11 DECEMBER 2025
In northern Alaska, to help preserve and celebrate traditional cultural heritage, we recently partnered with local Doyon Tribal leaders on a social mapping exercise and videography project.
Our 100%-owned Roosevelt project is just above the Arctic Circle in northern Alaska, where we have been exploring for potential copper and zinc resources for the last six years or so. This area is home to the Doyon Tribes and for them, Alaska’s vast interior has been their traditional homeland for tens of thousands of years.
We have been engaging with the Doyon Tribes and the Doyon Native Corporation, as part of our commitment to building strong relationships with communities, including Indigenous, Traditional and Tribal Peoples. This includes community meetings and webinars to share project updates, listen to feedback and discuss employment, training and procurement opportunities. Our work also involves support for local cultural events and activities, contributing to cultural wellbeing by bringing regional villagers together to celebrate tribal traditions.
Due to their remote location, the Doyon people can face various struggles, including limited economic opportunities, high living costs and other socioeconomic challenges. But they are also close-knit and resilient community, passionate about the longevity of their culture and traditions.
To help preserve and celebrate this traditional cultural heritage, we recently partnered with local Tribal leaders on a social mapping exercise and videography project.
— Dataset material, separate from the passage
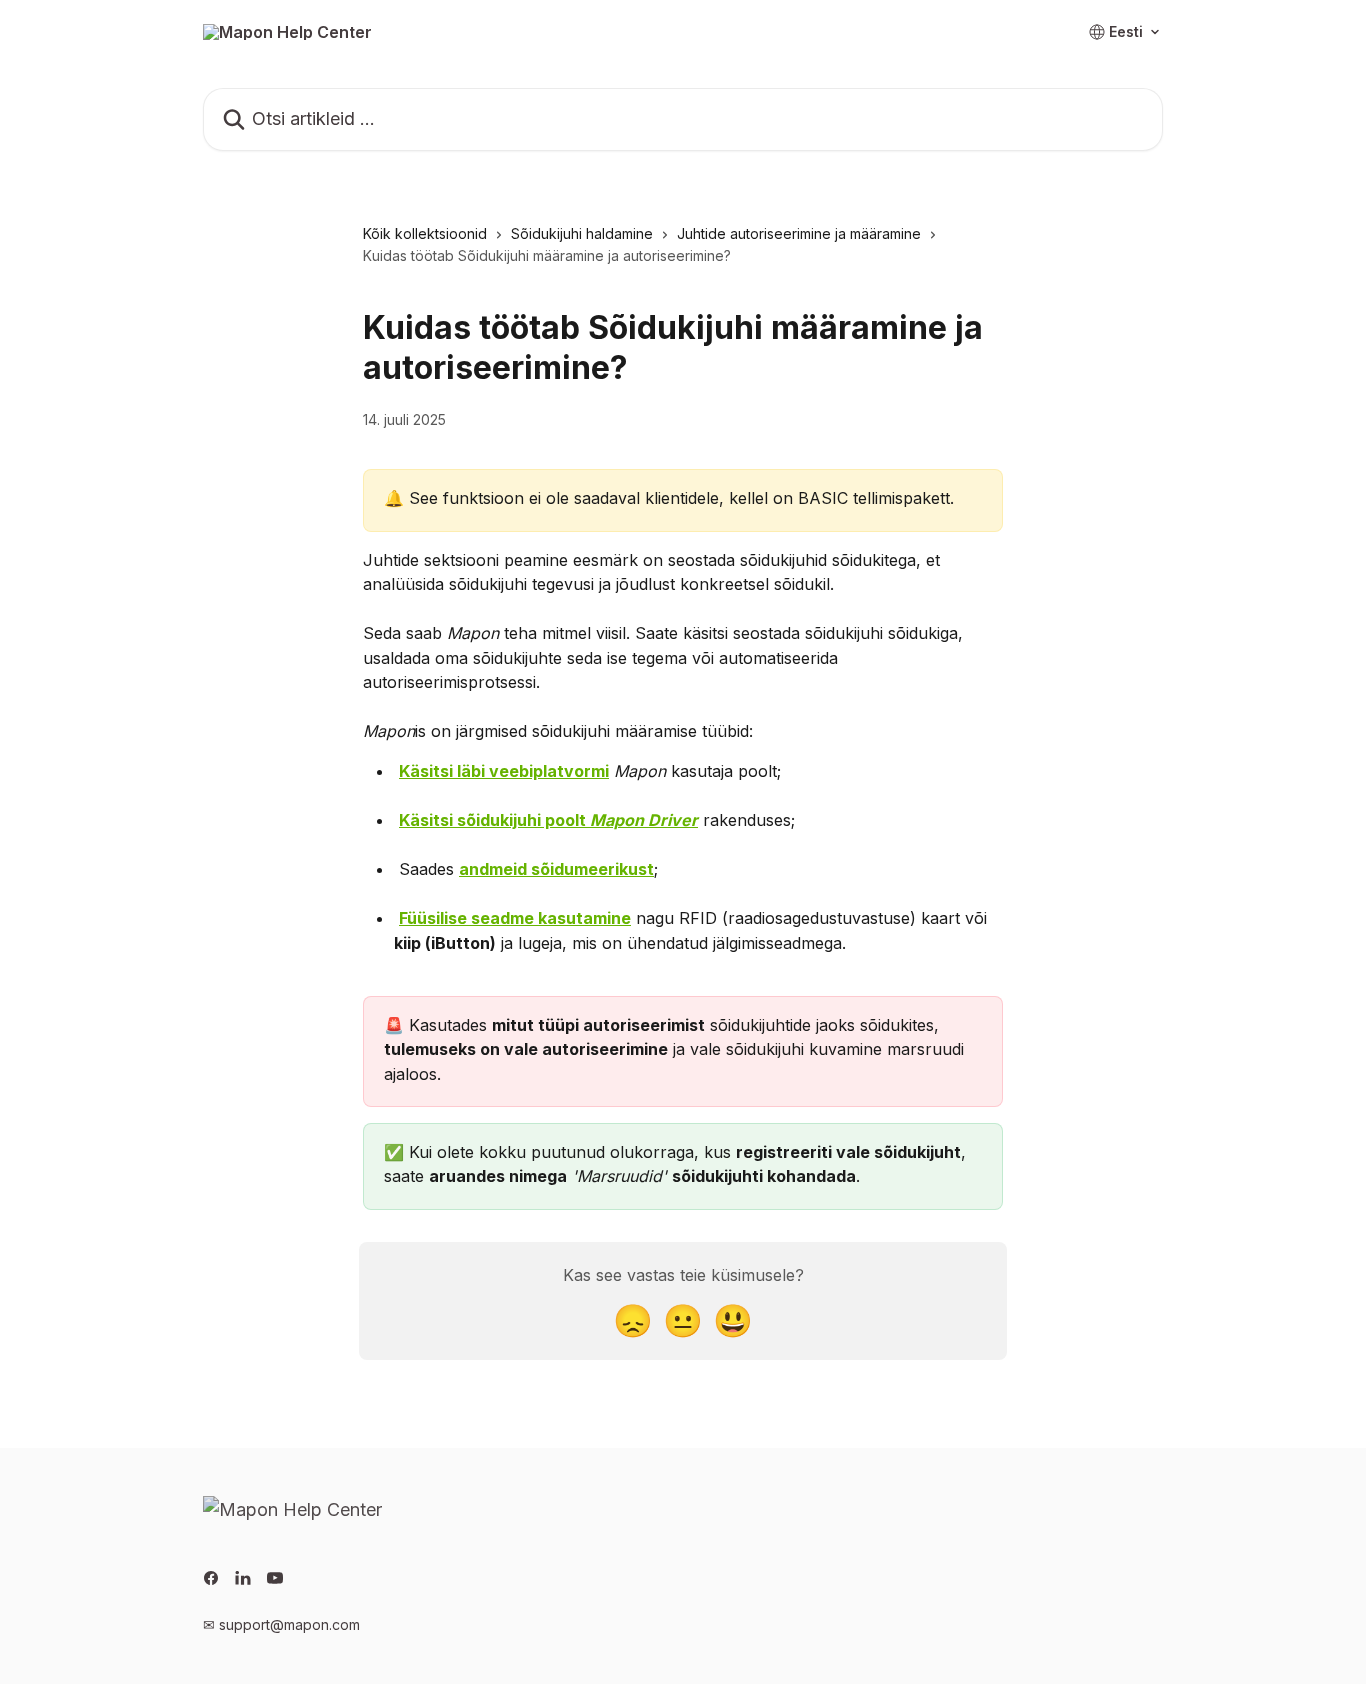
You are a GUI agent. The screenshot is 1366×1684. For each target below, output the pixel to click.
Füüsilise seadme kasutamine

Elders and community knowledge keepers across generations were invited to participate, with the aim of documenting cultural meanings, traditions and knowledge from those with deep and long-standing connections to the land and community.
Together, we developed digitised maps highlighting culturally significant locations, and supported the production of videos featuring community members sharing stories, traditions and their reflections on the importance of cultural knowledge in maintaining healthy families and strong Tribal communities. Once complete, the materials were returned to the communities as large-format maps and videos.
By preserving cultural knowledge in modern, accessible formats, this initiative will help to celebrate Tribal history, traditions and values, strengthen the sense of belonging within Tribal communities and enable this rich cultural knowledge to be shared now and for generations to come.